À faire: Repérez, s'il vous plaît, chaque ligne des entrées ci-dessous qui contient la chaîne « pixels » et recopiez-la. La casse compte.

Données à traiter:
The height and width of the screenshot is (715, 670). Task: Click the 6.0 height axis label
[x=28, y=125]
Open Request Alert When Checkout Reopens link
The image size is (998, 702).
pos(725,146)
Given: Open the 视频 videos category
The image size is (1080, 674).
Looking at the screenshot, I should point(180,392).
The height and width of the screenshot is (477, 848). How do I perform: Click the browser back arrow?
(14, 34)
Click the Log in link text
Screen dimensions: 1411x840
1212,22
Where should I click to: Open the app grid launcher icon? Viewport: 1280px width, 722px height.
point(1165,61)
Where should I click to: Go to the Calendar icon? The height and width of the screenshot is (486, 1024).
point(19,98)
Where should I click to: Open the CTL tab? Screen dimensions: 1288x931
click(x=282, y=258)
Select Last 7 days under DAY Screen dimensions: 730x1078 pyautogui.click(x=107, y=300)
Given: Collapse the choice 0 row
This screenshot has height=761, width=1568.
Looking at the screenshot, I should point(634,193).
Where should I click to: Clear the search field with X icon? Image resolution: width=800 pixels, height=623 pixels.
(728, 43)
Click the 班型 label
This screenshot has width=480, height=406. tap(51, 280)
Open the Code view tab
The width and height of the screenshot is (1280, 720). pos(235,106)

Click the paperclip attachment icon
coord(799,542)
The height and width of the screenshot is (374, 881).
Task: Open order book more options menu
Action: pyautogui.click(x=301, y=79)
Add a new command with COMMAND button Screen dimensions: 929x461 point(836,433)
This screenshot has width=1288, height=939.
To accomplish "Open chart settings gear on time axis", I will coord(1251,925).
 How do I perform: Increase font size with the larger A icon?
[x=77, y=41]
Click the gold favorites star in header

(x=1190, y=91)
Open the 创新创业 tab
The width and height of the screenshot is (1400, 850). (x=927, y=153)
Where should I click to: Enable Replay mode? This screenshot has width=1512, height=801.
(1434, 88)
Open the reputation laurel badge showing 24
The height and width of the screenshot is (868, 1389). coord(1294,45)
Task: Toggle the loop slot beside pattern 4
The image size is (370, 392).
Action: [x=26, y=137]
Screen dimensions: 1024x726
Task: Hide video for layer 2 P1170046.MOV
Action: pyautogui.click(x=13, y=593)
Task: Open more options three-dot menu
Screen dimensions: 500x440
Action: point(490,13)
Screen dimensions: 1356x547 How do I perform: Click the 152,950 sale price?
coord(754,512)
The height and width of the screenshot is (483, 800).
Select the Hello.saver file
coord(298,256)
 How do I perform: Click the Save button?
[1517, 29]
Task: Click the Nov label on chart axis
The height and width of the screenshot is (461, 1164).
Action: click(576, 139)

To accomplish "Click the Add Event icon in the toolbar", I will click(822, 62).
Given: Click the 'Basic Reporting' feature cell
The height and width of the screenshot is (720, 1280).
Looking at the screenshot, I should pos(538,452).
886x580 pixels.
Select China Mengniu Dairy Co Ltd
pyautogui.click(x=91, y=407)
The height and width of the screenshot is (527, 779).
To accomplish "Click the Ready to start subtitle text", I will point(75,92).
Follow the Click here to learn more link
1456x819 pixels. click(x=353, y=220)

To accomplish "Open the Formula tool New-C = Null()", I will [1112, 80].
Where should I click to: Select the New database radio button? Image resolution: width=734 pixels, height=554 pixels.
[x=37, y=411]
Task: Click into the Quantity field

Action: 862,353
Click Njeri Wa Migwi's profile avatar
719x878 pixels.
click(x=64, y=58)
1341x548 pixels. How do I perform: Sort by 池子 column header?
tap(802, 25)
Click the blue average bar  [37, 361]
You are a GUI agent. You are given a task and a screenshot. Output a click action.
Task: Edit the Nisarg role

Corrigé de l'exercice:
Where should I click to: Clear the search field with X icon? Image resolution: width=800 pixels, height=623 pixels.
886x580 pixels.
1456x819 pixels. click(x=353, y=220)
Where should I click to: Select the New database radio button? Image resolution: width=734 pixels, height=554 pixels.
719x878 pixels.
1341x548 pixels. How do I perform: Sort by 池子 column header?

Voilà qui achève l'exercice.